--- Extracted material ---

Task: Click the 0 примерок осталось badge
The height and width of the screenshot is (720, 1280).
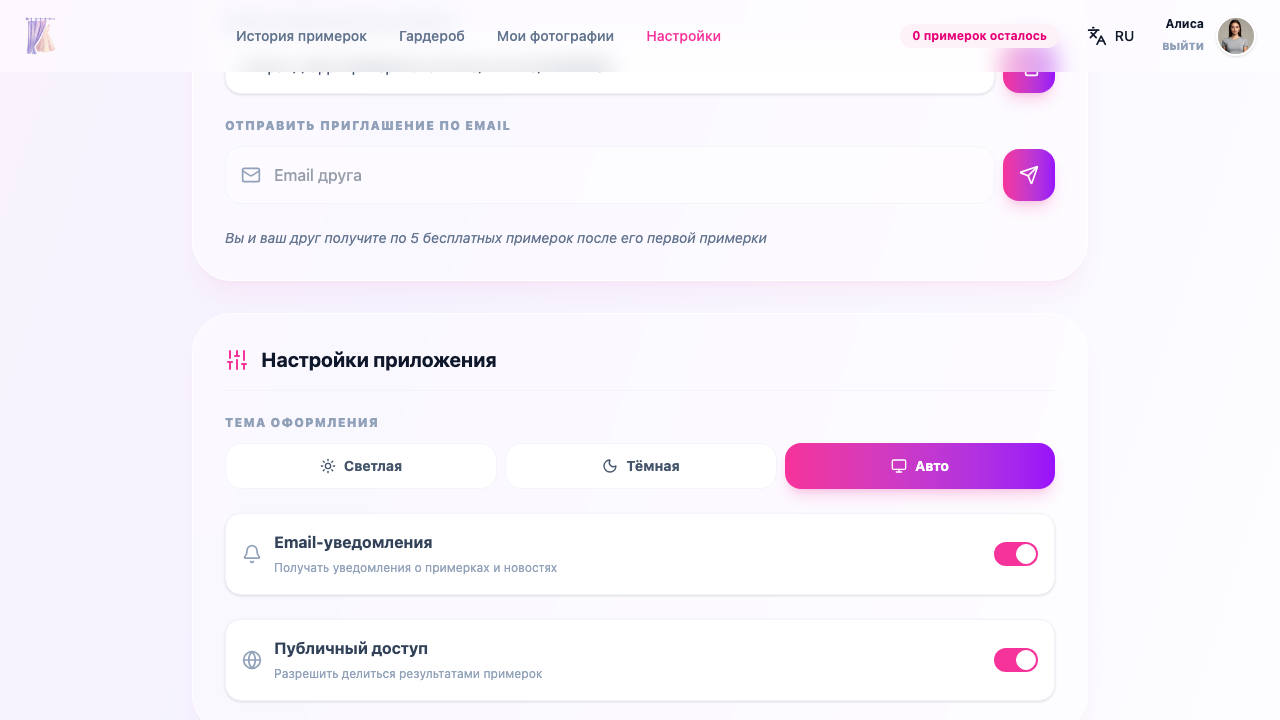Action: pyautogui.click(x=980, y=35)
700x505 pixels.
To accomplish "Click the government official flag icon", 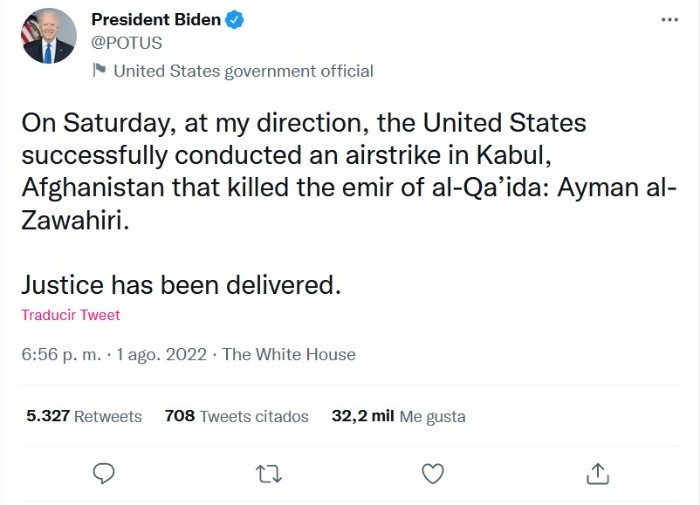I will [x=99, y=70].
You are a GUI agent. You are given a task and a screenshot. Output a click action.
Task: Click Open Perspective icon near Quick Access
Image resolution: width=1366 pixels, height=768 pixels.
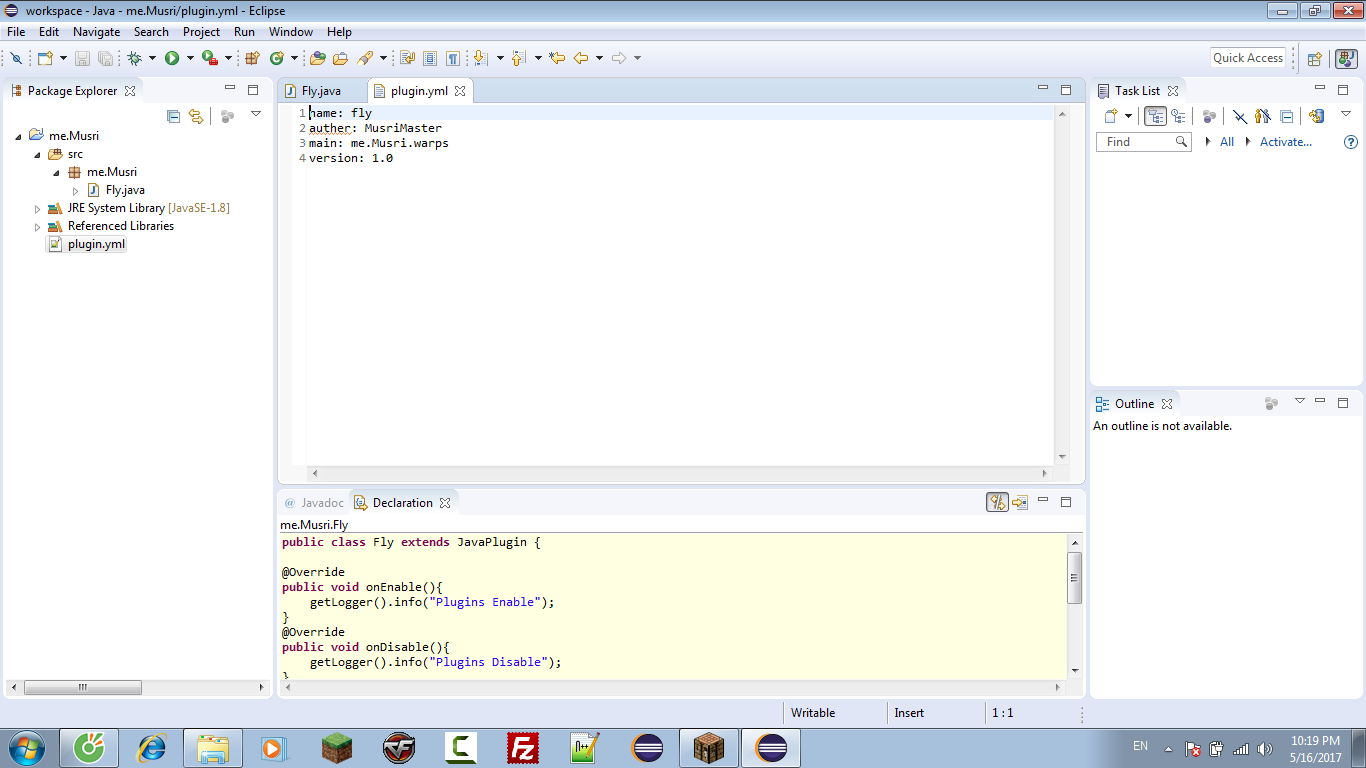pos(1315,58)
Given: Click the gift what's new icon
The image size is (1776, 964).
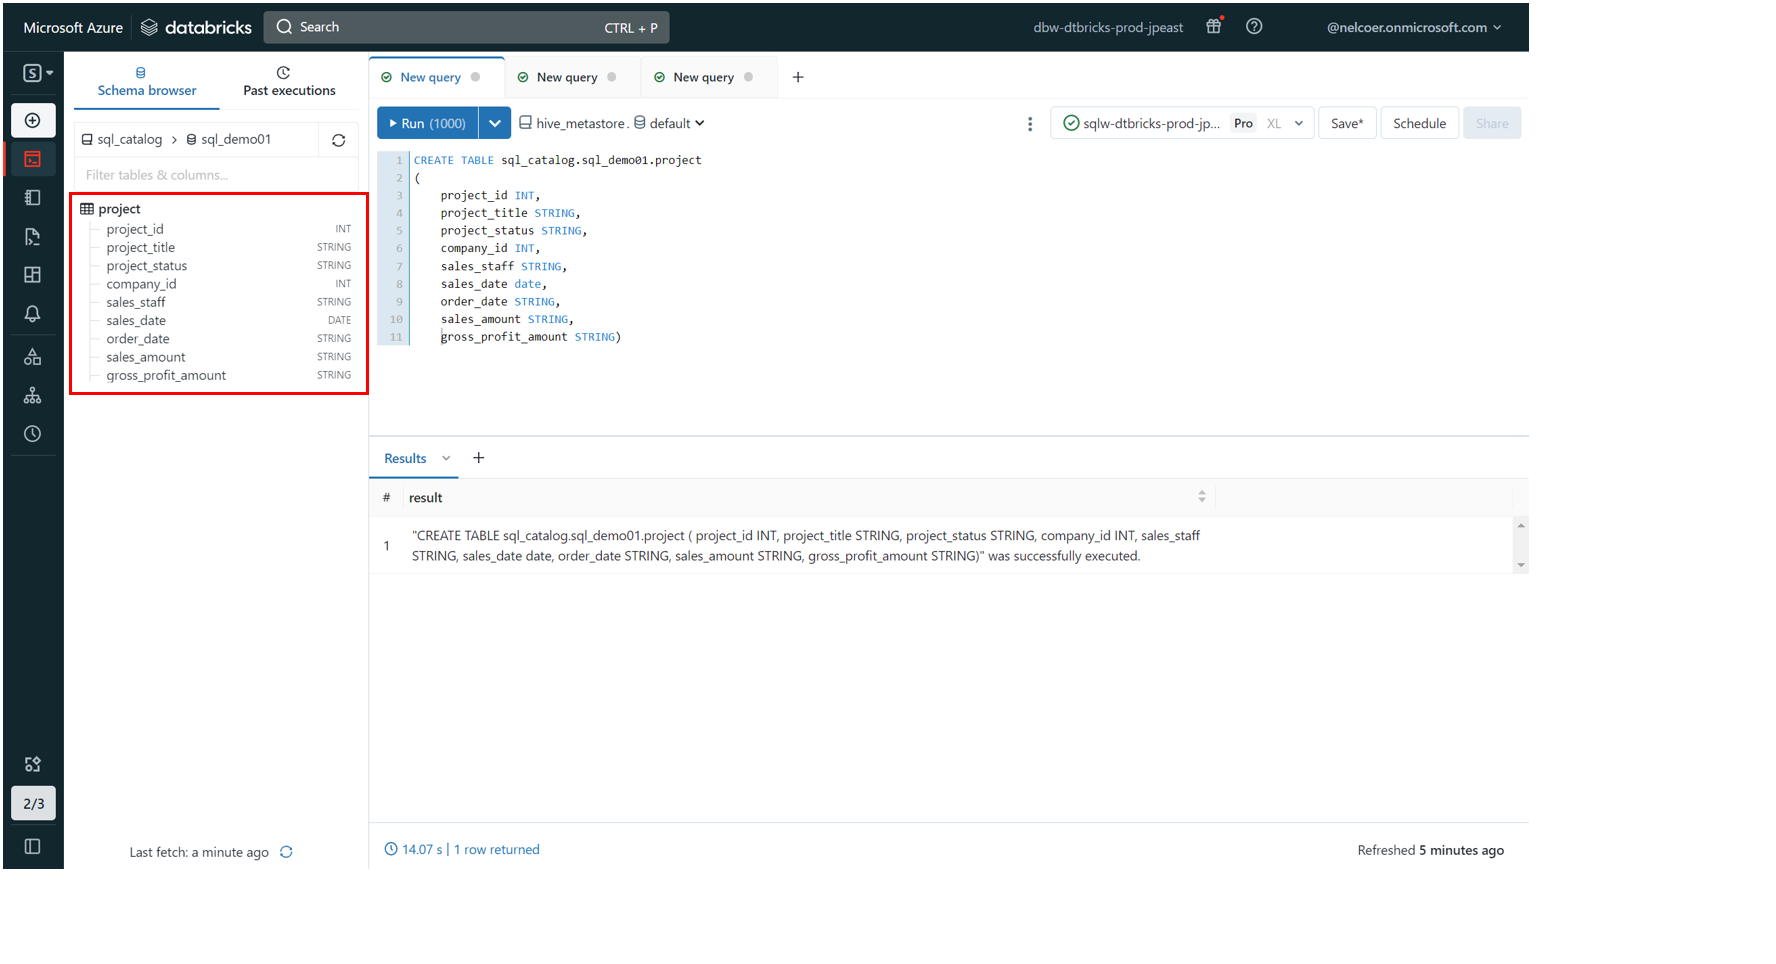Looking at the screenshot, I should [x=1214, y=27].
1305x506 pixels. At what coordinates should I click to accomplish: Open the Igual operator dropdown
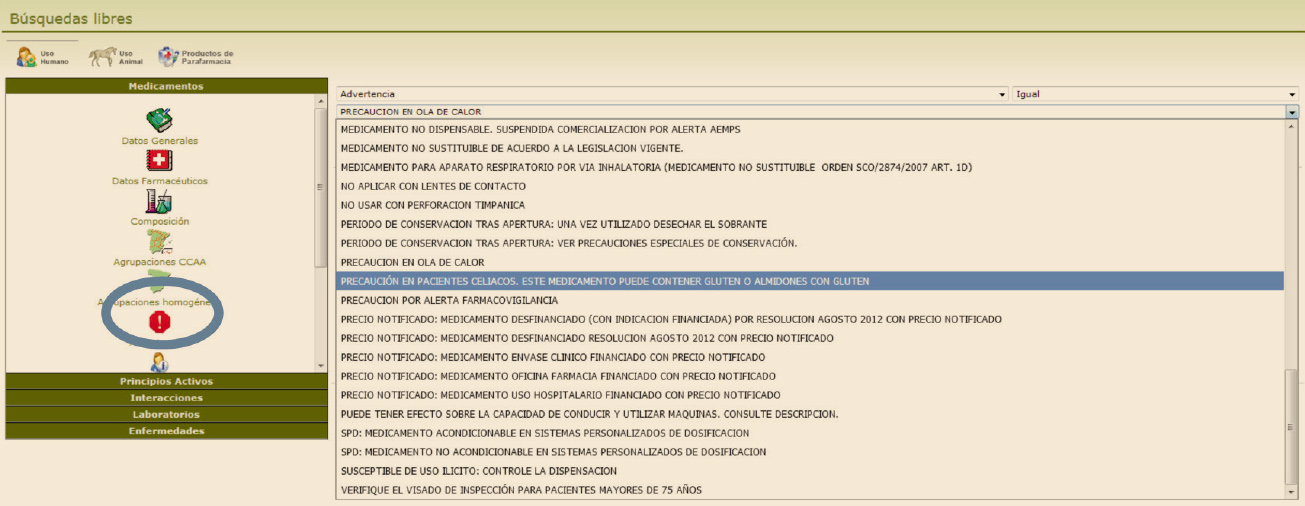pyautogui.click(x=1292, y=94)
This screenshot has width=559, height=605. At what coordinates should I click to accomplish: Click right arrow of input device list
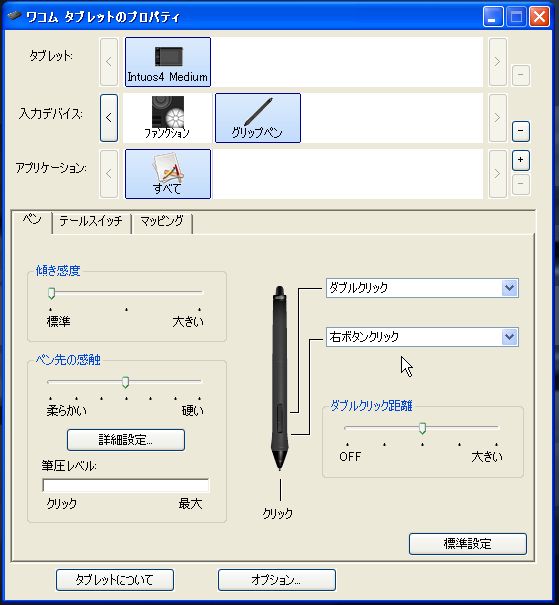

---

### Work required
Copy the lines from the one with "1305x506 pixels. At" through the end of the data listing, and increase every coordinate in the answers by 43. Leave the pictures out.

### Reply to the exercise
1305x506 pixels. At what coordinates should I click to accomplish: Open the Igual operator dropdown
pyautogui.click(x=1335, y=137)
This screenshot has width=559, height=605. At what coordinates should I click to accomplish: Click right arrow of input device list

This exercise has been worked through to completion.